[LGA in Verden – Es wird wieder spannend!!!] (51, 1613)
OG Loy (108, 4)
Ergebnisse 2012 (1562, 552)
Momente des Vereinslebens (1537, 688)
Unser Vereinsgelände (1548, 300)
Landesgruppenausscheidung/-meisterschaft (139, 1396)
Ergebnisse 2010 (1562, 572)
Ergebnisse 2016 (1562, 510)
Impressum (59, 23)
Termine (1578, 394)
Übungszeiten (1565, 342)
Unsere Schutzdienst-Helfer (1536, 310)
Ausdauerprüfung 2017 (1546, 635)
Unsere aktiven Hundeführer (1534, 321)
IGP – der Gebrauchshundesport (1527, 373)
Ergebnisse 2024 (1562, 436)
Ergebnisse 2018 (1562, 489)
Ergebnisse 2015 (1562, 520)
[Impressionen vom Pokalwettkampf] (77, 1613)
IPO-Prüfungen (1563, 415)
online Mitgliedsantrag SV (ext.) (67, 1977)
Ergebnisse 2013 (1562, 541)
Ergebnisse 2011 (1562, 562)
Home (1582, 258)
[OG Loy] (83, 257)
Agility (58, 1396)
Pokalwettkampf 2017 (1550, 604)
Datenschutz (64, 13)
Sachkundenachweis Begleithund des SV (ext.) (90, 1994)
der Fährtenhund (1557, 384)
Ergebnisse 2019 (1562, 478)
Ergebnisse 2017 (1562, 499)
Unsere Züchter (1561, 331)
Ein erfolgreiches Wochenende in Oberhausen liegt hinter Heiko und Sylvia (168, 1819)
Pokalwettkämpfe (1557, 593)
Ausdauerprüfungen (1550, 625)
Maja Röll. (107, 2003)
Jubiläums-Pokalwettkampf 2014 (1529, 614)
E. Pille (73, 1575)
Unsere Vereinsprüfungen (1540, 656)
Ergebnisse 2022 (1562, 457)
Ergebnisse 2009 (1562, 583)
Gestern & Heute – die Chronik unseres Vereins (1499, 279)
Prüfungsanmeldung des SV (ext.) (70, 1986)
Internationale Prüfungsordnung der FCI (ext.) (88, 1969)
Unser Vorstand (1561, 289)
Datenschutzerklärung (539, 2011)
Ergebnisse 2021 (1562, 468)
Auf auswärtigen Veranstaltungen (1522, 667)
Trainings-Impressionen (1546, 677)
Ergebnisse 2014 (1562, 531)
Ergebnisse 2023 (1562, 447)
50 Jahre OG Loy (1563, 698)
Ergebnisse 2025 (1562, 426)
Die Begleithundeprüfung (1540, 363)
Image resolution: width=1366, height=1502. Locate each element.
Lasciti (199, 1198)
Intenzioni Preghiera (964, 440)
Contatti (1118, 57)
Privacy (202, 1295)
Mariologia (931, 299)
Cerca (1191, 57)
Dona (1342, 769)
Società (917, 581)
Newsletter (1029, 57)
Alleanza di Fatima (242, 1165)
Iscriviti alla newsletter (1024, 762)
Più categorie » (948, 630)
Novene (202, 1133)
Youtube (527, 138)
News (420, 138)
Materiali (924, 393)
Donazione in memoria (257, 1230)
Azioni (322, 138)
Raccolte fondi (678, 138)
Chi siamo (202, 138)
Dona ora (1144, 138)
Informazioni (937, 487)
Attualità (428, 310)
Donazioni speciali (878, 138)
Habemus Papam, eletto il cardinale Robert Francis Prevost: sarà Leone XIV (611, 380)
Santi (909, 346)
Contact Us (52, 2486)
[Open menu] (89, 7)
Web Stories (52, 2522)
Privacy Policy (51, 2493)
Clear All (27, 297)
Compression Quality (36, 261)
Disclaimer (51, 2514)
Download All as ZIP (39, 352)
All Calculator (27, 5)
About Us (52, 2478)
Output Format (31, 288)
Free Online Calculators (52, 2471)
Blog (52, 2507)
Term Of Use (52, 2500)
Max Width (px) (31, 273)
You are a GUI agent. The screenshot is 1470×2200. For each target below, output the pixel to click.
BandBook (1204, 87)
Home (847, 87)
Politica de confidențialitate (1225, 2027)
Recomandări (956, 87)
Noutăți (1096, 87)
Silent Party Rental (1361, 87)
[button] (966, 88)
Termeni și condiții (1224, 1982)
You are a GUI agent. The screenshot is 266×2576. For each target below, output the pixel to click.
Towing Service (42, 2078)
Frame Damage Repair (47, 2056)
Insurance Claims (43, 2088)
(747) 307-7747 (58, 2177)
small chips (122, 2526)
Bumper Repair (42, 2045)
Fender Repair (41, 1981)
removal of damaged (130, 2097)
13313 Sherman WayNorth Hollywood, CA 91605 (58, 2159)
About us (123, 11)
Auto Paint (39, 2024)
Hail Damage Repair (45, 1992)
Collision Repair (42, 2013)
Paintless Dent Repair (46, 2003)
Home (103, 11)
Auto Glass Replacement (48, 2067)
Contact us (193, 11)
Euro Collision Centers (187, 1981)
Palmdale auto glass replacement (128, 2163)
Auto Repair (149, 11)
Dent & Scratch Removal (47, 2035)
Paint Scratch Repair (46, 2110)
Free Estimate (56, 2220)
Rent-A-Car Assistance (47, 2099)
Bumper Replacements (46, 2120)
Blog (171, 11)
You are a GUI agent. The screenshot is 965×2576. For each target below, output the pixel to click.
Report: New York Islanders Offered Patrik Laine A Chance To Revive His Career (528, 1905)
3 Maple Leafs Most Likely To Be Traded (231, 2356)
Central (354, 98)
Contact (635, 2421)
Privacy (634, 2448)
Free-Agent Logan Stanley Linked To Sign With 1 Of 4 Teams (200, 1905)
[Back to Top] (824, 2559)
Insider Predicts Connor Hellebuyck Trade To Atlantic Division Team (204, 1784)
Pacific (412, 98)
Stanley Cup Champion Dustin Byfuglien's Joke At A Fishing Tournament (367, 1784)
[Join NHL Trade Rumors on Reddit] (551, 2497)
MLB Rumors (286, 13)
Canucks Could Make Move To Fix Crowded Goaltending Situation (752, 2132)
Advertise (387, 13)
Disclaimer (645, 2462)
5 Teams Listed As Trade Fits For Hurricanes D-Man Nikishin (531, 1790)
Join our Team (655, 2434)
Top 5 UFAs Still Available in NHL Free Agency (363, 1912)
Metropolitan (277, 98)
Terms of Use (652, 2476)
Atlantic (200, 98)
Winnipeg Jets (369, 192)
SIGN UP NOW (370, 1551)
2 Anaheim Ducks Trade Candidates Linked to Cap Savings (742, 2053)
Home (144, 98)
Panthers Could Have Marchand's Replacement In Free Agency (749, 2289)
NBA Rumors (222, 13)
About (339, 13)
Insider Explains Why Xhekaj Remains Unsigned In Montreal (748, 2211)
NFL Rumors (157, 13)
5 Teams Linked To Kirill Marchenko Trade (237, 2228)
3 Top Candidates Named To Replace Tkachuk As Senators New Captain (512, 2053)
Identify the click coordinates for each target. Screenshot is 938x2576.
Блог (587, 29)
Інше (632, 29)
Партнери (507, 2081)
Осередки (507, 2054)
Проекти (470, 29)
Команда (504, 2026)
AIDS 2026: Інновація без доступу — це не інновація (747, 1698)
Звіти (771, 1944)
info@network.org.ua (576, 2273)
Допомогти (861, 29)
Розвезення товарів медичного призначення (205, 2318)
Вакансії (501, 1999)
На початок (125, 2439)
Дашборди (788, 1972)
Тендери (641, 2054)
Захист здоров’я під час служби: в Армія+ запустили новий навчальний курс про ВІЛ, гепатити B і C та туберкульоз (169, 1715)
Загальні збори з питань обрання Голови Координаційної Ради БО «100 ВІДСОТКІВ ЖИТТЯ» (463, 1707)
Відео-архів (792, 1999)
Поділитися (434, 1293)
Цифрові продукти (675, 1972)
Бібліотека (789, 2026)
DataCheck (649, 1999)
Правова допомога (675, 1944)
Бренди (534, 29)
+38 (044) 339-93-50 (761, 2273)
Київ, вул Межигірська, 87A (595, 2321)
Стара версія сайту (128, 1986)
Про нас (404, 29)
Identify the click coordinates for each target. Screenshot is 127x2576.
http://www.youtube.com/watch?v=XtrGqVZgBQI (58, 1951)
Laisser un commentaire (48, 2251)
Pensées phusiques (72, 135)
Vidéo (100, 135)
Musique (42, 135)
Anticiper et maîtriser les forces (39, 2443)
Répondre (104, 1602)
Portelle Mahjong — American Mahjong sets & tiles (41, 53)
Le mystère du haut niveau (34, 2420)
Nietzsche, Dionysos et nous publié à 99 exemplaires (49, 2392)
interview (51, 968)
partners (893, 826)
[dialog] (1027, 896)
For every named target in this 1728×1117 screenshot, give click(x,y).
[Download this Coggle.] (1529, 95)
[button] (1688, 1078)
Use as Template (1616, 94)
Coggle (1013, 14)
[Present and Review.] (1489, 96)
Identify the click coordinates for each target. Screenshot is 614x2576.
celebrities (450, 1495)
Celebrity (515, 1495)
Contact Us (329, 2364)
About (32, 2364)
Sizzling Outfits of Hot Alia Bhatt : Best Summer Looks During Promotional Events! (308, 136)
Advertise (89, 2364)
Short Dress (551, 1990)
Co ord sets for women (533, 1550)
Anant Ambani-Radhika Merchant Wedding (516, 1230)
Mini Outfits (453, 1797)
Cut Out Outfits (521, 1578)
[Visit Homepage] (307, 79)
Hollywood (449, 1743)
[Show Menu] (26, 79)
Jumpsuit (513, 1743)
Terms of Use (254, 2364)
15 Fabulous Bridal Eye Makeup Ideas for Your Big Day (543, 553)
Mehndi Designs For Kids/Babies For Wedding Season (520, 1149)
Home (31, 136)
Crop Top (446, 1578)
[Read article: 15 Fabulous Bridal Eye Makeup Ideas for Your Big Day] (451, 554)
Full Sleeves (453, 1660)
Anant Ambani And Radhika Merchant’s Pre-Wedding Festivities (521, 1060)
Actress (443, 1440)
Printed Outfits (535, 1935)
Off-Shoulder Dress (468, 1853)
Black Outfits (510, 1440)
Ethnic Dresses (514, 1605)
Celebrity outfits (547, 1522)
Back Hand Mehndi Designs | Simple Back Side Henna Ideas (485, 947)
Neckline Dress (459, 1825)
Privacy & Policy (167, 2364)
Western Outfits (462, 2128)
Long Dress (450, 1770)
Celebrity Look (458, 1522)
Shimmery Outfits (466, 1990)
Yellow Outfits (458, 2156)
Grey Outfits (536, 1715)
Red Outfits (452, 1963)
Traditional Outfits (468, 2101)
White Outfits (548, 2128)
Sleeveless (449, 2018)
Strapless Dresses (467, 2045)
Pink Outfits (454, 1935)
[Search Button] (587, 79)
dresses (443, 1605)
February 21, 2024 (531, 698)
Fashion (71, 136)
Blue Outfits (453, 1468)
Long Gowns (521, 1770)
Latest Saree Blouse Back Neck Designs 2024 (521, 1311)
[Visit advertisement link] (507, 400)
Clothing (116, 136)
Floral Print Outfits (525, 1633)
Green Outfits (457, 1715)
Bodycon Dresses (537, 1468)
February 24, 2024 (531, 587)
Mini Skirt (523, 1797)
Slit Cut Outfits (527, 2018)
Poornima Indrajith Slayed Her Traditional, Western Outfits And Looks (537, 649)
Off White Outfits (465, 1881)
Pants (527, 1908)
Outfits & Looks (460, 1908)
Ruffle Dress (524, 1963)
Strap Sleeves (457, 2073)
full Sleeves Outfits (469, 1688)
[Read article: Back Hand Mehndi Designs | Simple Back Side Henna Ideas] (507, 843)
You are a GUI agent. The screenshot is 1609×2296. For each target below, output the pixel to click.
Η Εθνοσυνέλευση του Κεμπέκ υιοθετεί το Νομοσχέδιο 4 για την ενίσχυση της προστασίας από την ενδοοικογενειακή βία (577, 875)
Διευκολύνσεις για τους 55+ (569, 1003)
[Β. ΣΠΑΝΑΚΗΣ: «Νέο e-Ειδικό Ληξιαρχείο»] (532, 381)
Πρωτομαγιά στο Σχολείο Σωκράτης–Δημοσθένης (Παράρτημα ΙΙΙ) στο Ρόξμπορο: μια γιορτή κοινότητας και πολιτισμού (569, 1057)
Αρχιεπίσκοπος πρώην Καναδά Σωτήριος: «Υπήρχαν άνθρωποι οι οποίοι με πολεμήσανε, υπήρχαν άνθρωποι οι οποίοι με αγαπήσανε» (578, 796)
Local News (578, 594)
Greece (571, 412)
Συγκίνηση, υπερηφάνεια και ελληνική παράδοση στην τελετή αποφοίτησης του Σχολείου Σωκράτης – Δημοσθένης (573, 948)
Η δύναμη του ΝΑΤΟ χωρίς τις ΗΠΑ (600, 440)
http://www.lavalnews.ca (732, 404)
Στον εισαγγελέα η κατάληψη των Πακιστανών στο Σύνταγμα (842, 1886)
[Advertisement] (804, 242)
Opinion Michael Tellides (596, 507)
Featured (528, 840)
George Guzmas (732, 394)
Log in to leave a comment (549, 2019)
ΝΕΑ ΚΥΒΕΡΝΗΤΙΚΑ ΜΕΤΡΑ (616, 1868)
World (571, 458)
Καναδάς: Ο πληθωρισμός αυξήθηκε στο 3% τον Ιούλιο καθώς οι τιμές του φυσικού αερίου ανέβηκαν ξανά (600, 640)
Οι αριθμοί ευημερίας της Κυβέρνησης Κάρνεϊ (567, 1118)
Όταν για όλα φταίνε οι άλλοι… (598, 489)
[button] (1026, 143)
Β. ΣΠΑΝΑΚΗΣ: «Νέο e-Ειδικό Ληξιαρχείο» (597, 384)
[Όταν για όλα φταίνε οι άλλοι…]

---

Please make an exact copy of the lines above from the line with "Join our Team (655, 2434)" through the line with "SIGN UP NOW (370, 1551)", both ends included.

Join our Team (655, 2434)
Top 5 UFAs Still Available in NHL Free Agency (363, 1912)
Metropolitan (277, 98)
Terms of Use (652, 2476)
Atlantic (200, 98)
Winnipeg Jets (369, 192)
SIGN UP NOW (370, 1551)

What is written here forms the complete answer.